About this Research Topic
Agronomists work at scales ranging from square metres to the hectares of a field; agronomy’s biological scales go from individual plant organs to plant populations via the individual plant. Complex agronomy covers crop communities; the temporal scale ranges from a day to a year. Fields are the meaningful sites for integrating reductionist plant sciences.

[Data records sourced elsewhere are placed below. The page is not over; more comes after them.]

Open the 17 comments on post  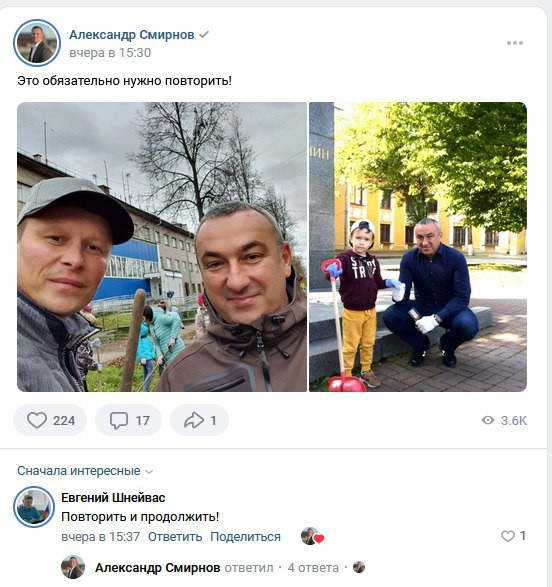[128, 420]
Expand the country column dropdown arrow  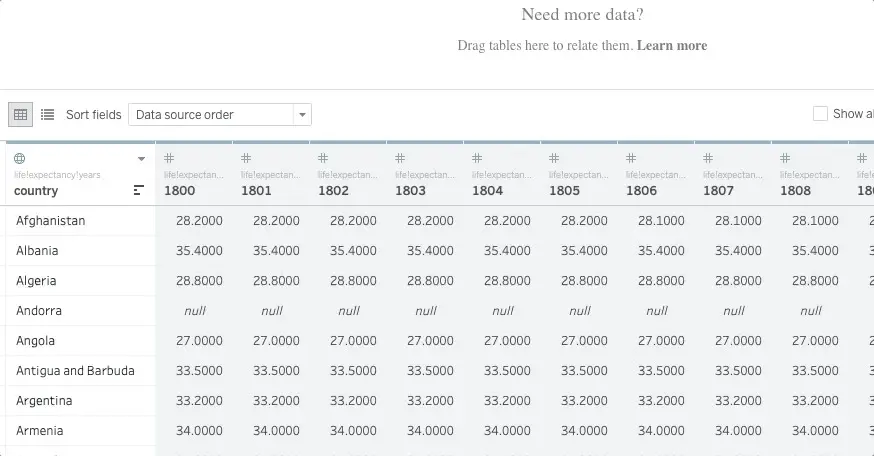pyautogui.click(x=141, y=159)
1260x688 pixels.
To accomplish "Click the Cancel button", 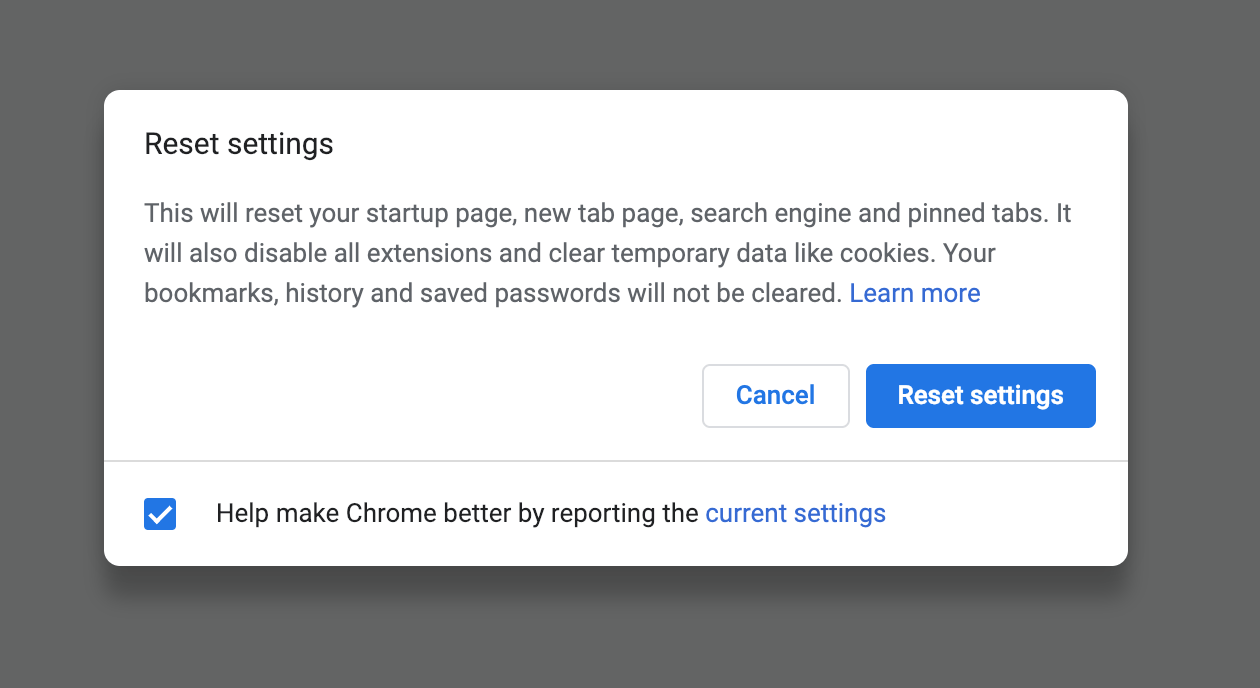I will coord(775,396).
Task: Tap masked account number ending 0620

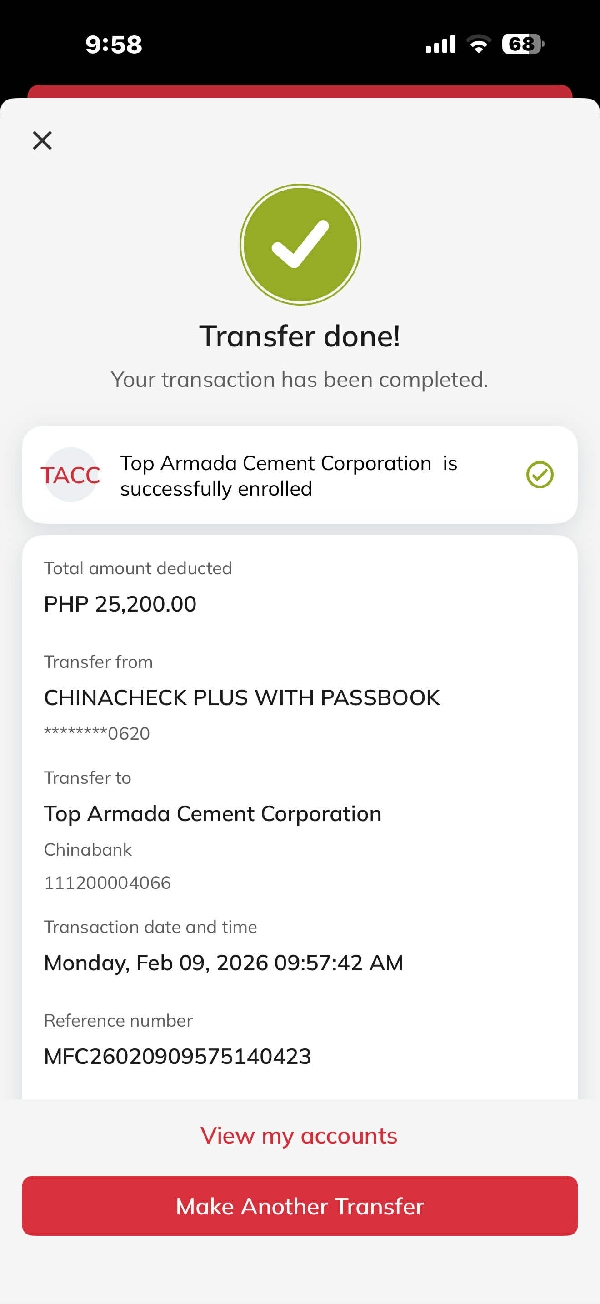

Agronomists need to have a broad and integrated scientific knowledge; this includes soil and earth sciences chemistry, biology, crop genetics and ecology and social sciences, reflecting GxExM. Understanding the myriad of interrelationships between biotic and abiotic ecosystem components means that agronomy needs to focus on ways to predict and project the GxExM of food production by using simulation models and other tools, such as statistical analyses. Many of these tools and techniques originated in crop science and agronomy. In summary, agronomy tries to improve the systems that humans use to produce food, feed, fuel, and fibre by understanding the interactions, and thus integration, of crop genotype, environment and management.
In the context of the UN SDGs, agronomy and hunger have a clear interaction; health includes the provision of nutritious food, agronomy uses large quantities of water; work in agronomy highlights gender differences; food consumption and waste are as important in food security as food production; climate and weather have huge effects on food production and land is the essential planetary resource for producing food.

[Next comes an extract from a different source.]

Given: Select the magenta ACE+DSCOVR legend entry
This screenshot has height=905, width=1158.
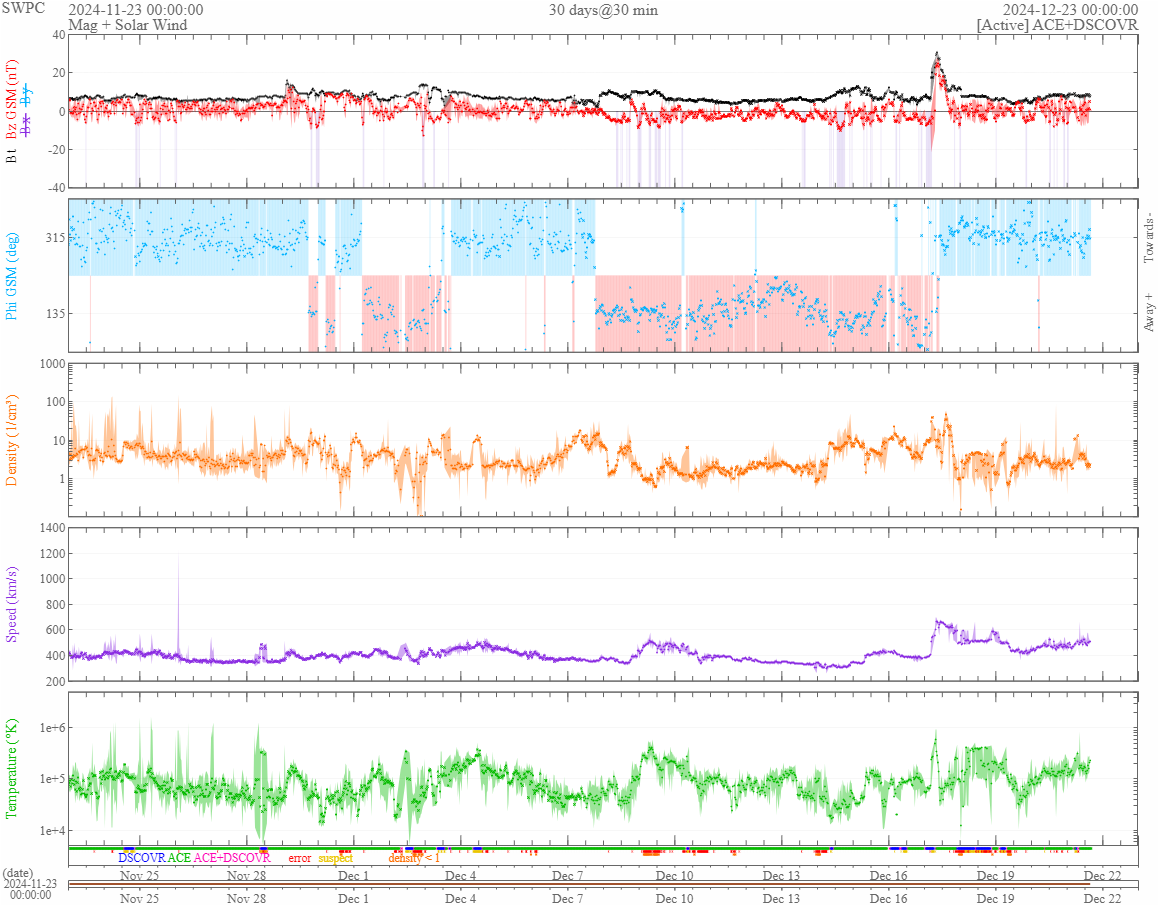Looking at the screenshot, I should (232, 858).
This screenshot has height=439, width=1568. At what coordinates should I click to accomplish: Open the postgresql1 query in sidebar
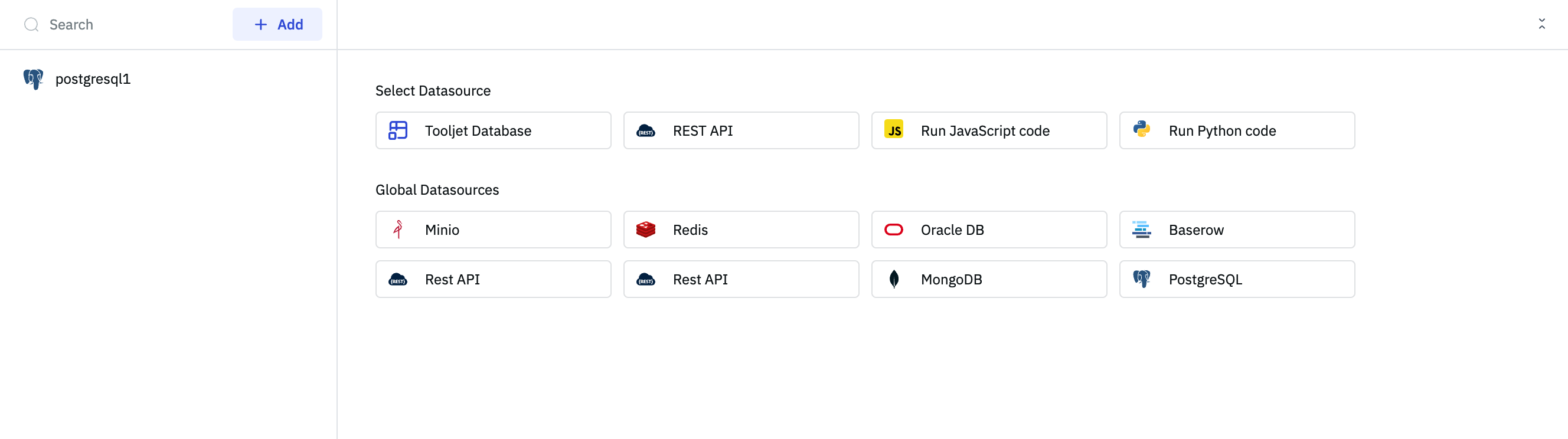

As part of an innovative collection showcasing agronomy in the context of the SDGs, this Research Topic will focus on Sustainable Development Goal 2: Zero Hunger.
Zero hunger encompasses combating all forms of malnutrition, globally. This includes combating the “double burden”, which includes inadequacy (i.e. malnutrition and all its forms-stunting) and excess (obesity). As the global population is projected to reach 9 billion by mid-century, it is imperative that differences in access to sufficient food of nutritious quality are addressed. Agronomy has a key role to play in food security and nutrition. Evidence shows the key contribution of soil management to crop nutrition and human health with crops grown on well-managed plots (i.e. with organic matter inputs) yielding crops with higher micronutrient concentration compared to crops grown on poorer soils.
Biofortification, an approach encompassing the production of micronutrient biofortified crops and the use of micronutrient-based fertilizers are cost-effective approaches which contributes to the alleviation of deficiencies in the farming family. Research on biofortification is ongoing, however, collaborative research is key to meeting SDG2.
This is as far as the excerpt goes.